### GIVEN PASSAGE
Jose and Katia: One Follows Irma's Caribbean Path, the Other Threatens Mexico

Hurricane Irma
In this NOAA handout image, NOAA's GOES satellite shows Hurricane Irma as it moves toward the Florida Coast in the Caribbean Sea taken at 03:30 UTC on September 7. NOAA GOES Project via Getty

Hurricane season in the North Atlantic is showing no sign of letting up. Hurricane Harvey devastated Texas and Louisiana and then Irma crashed through the Caribbean on approach to Florida. Now, two other major storms are building in the Atlantic.

One of them, Hurricane Jose, is a Category 3 storm and is threatening to bombard some of the same Caribbean islands that have been largely destroyed by Irma. Katia, meanwhile, is getting stronger and looks set to deluge Mexico's east coast with heavy rains and battering winds.

Hurricane Jose

Where is Jose now?

Jose is currently located about 535 miles east of the northern Leeward Islands, but is moving steadily in their direction, according to an update from the National Hurricane Center (NHC) issued at 05:00 A.M. Eastern time.

BREAKING: #Jose has become the third major #hurricane of the 2017 Atlantic season:

— The Weather Channel (@weatherchannel) September 7, 2017

How strong is Jose?

The storm is currently a Category 3 hurricane, which means that "devastating damage" will occur in affected areas, according to the NHC. Sturdy homes will suffer major damage, while electricity and water supplies could be lost for days, if not weeks.

When it made its second landfall in Louisiana in August 2006, Hurricane Katrina had weakened to a Category 3 storm, but still caused massive damage in the state.

The storm currently has wind speeds of around 125 mph, and these are expected to strengthen later on Friday.

Which countries are at risk from Jose?

Unfortunately, some of the same islands that have been decimated by Irma are also in Jose's path. Hurricane watches are in place for Antigua and Barbuda, Anguilla, St. Martin and St. Barthélemy. The leader of Antigua and Barbuda, Gaston Browne, said that 90 percent of buildings on the latter island had been destroyed and one person had died.

The French portion of the island of St. Martin was "95 percent destroyed," according to local official Daniel Gibb, with four people were dead, according to French officials.

A view of St. Martin, after Hurricane Irma, on September 7. Overall, 37 million people could be affected by the storm, according to a statement the United Nations released on Wednesday. REUTERS

Will Jose hit the United States?

Collected data entries
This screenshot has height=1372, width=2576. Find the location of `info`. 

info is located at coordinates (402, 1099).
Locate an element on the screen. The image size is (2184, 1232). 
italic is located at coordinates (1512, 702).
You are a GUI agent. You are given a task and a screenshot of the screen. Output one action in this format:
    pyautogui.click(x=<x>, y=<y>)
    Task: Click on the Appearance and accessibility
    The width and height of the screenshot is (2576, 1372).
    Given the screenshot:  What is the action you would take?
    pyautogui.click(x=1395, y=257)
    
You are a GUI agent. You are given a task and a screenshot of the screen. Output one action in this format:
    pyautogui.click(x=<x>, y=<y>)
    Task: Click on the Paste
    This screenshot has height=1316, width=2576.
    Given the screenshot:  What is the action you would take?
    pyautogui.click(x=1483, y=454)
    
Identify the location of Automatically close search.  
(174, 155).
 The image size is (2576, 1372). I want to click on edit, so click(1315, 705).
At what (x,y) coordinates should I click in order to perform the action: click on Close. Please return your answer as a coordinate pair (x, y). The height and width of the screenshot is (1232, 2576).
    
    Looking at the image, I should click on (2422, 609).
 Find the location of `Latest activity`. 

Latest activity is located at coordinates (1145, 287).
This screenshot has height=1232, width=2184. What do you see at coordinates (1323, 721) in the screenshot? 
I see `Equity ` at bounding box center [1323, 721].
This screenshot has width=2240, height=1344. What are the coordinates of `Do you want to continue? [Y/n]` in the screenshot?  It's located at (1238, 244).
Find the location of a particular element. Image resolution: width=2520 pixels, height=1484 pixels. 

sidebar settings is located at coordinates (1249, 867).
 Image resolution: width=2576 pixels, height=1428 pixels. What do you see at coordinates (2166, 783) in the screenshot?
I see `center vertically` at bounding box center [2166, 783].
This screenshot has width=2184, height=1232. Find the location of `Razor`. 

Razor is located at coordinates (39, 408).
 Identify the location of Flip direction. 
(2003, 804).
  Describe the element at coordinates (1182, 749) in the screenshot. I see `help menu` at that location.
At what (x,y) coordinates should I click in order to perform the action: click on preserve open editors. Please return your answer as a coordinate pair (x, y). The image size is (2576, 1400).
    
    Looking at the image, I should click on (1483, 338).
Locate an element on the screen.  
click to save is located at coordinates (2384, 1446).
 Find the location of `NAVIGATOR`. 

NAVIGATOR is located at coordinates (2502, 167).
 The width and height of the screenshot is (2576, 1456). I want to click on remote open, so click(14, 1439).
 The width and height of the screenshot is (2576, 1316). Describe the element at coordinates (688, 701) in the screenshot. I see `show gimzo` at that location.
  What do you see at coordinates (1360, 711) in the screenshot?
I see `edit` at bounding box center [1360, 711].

### LIST OF TASKS
(A) Translate this sentence from the hurricane article into Spanish: "Hurricane season in the North Atlantic is showing no sign of letting up."
(B) According to the hurricane article, how far from the northern Leeward Islands was Jose located at the time of the National Hurricane Center update?
(C) Echo the hurricane article word for word, starting with "The storm currently" and going on through "person had died.".
The records are separate material, unrelated to the hurricane article.

### SOLUTIONS TO THE TASKS
(A) La temporada de huracanes en el Atlántico Norte no muestra señales de amainar.

(B) About 535 miles east of them.

(C)
The storm currently has wind speeds of around 125 mph, and these are expected to strengthen later on Friday.

Which countries are at risk from Jose?

Unfortunately, some of the same islands that have been decimated by Irma are also in Jose's path. Hurricane watches are in place for Antigua and Barbuda, Anguilla, St. Martin and St. Barthélemy. The leader of Antigua and Barbuda, Gaston Browne, said that 90 percent of buildings on the latter island had been destroyed and one person had died.